OF course there IS some truth to this: I am who I am, and based on past experience I will react – chose – in a certain way in a special situation.
Neo tells Morpehus in M1 that he doesn’t the like the thought of not being in control of his own life. But who else makes the choice but him?
Saying that, phillisophically speaking, causality precedes choise is misleading. When speaking philosophically, the two are separated to their purest forms. Cause does not always have to precede choice. And even though it does in some cases, does not justify causality because it does not eliminate choice.
Causality DOES strip you completely of free will. Be it God, a demon, Machines, or science, how ever you believe, causaility is just as you described it an more. Your instincts, in the theory of causality, are just tools to lead you to believe that you do have a choice. Thought and reasoning abilities follow the same pattern. Essentially we could be stripped of our brains by some higher power and still follow in a predetermined path. Science behind causality would reflect our chemical make up. Just as chemists can predict chemical reactions, how long they will last, and what various things will happen when they mix two or more chemicals, it can be reasoned that the same can be known about us if we understood and unlocked the entire human genome. By knowing our entire chemical make up with a massive super computer for comparisons to the parents chemical make up, it should be able to be predicted what schools will be attended, who you have intimate relationships with, and the things that your grand kids will do - according to causality.
Freewill, which I am a strong believer in, might I add, is based on the absence of cause preceeding choice, but rather following it. Lets face it, that's a pureist definition, but it is necessary to offset the pure definition of causality. Freewill assumes that you always know all of your possible options, if only at a subconcious level. You do not have to be conciously aware that you can/should react in a manner that leads to concequenses that you want in order to react in that manner.
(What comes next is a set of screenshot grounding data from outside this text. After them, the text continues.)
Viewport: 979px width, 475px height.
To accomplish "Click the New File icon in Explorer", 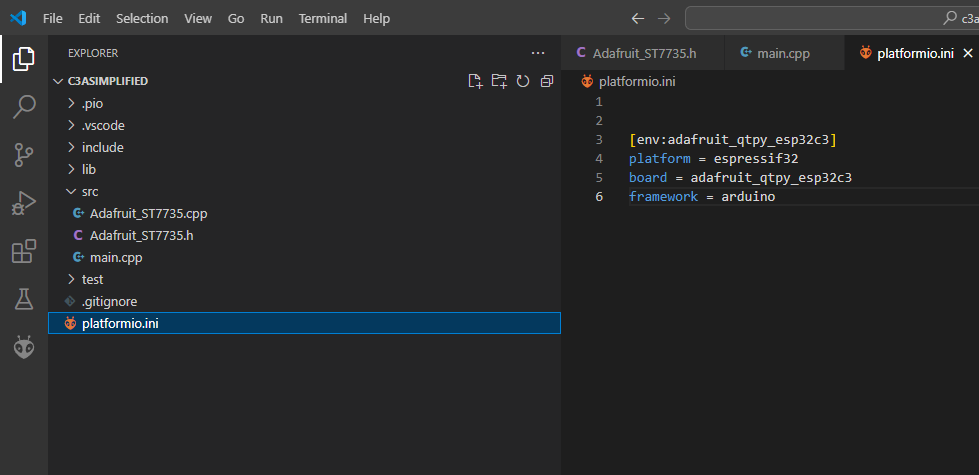I will (476, 81).
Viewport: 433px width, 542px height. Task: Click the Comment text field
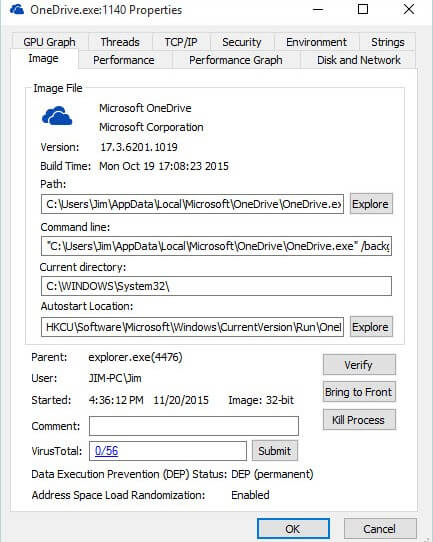click(x=194, y=426)
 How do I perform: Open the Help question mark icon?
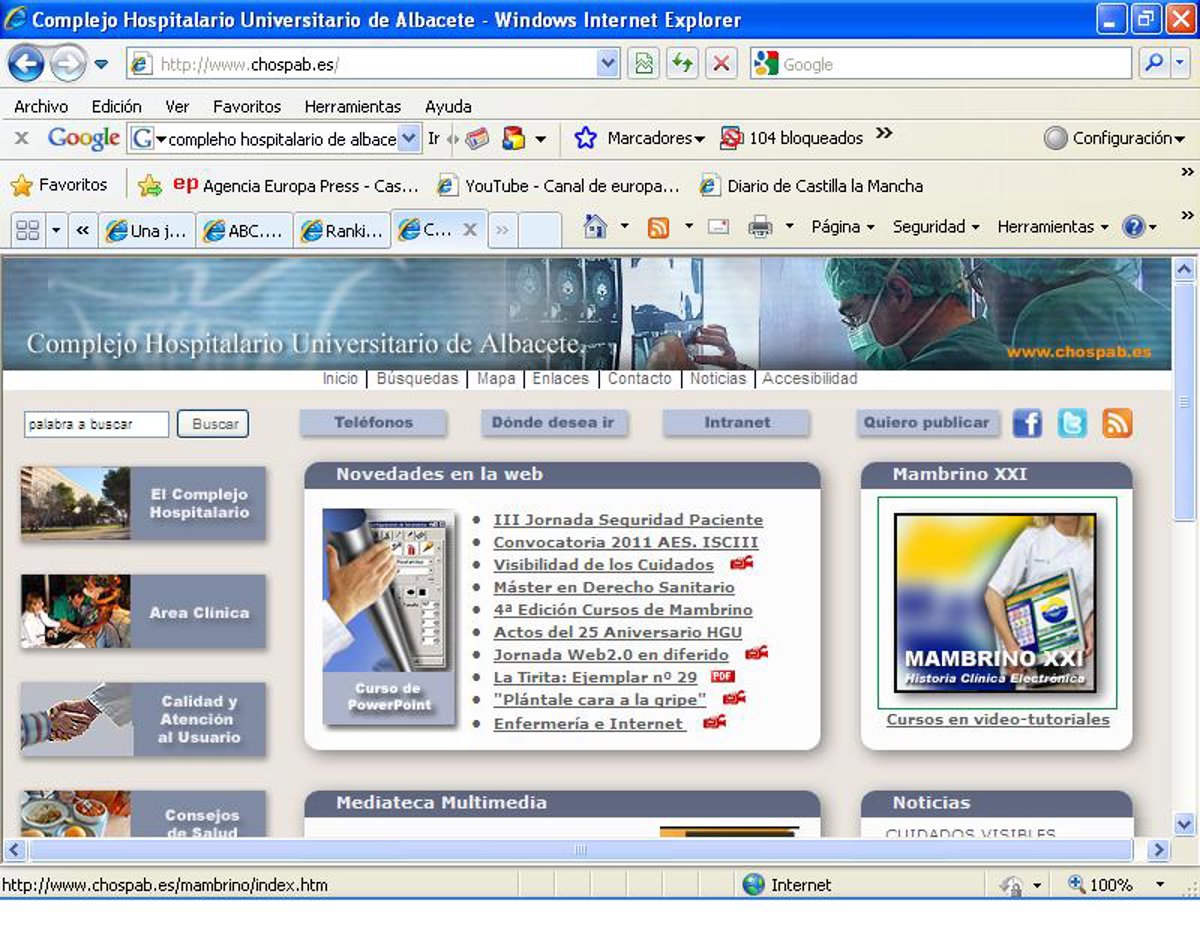[x=1133, y=228]
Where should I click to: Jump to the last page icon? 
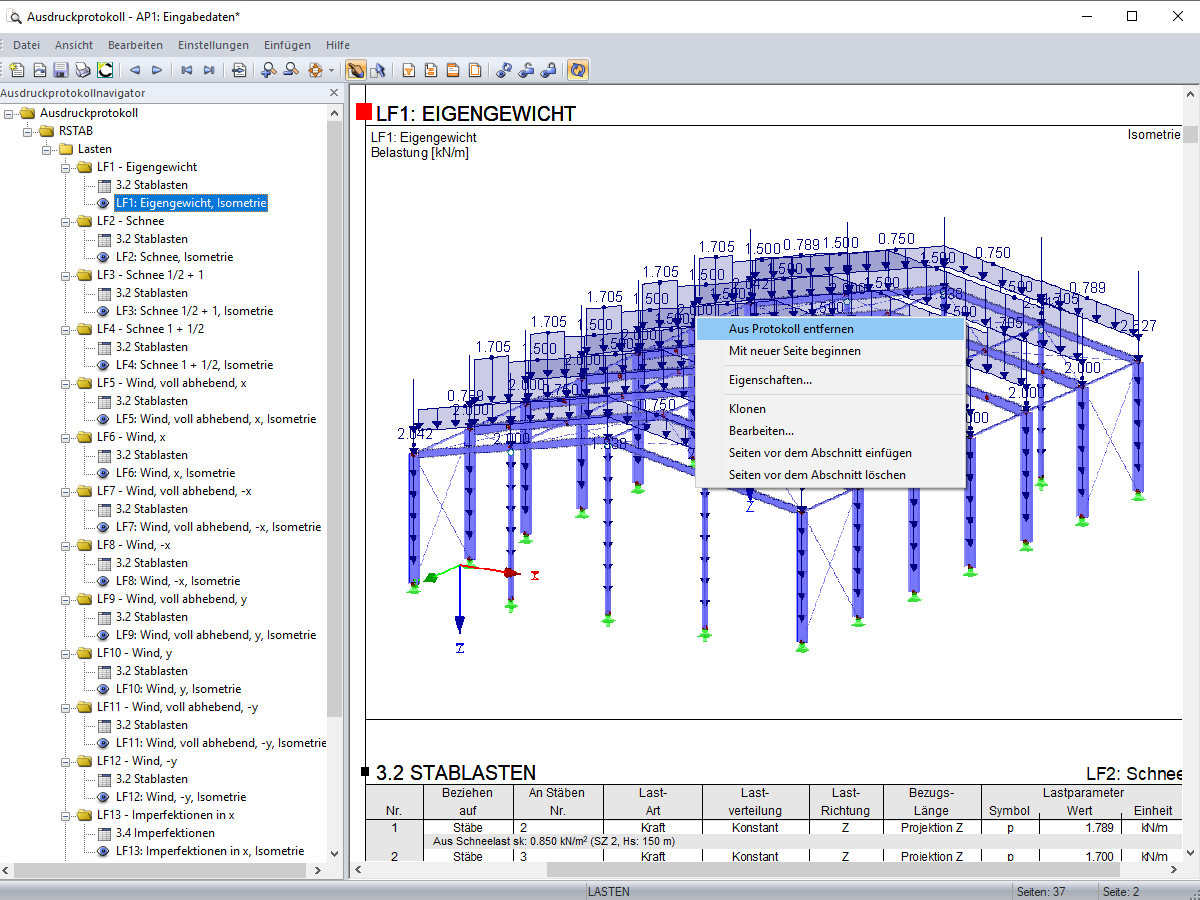(x=209, y=70)
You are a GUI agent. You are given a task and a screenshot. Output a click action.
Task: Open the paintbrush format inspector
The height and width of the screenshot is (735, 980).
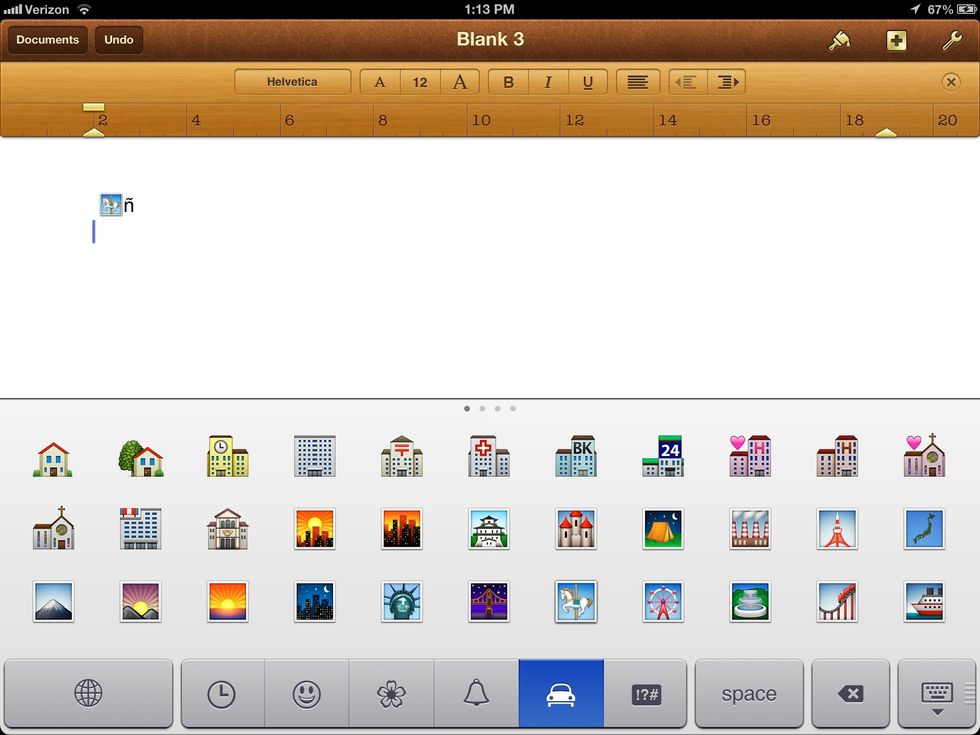[839, 41]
If' you've ever done something and you didn't understand why, but you felt it had to be done, is an example of this. This is where we could talk about Neo, and how he made choices that were presented in other fashions when he did not have all the information, or we could talk about the Oracle and how she wasn't telling Neo what was going on, but rather, only helping him to "Know thy self." You do not have to know the reasons and results of a choice to make it, you just have to be aware that there is a choice to be made, and this is where those who follow causality see a "flaw" and thus causality's theory was born.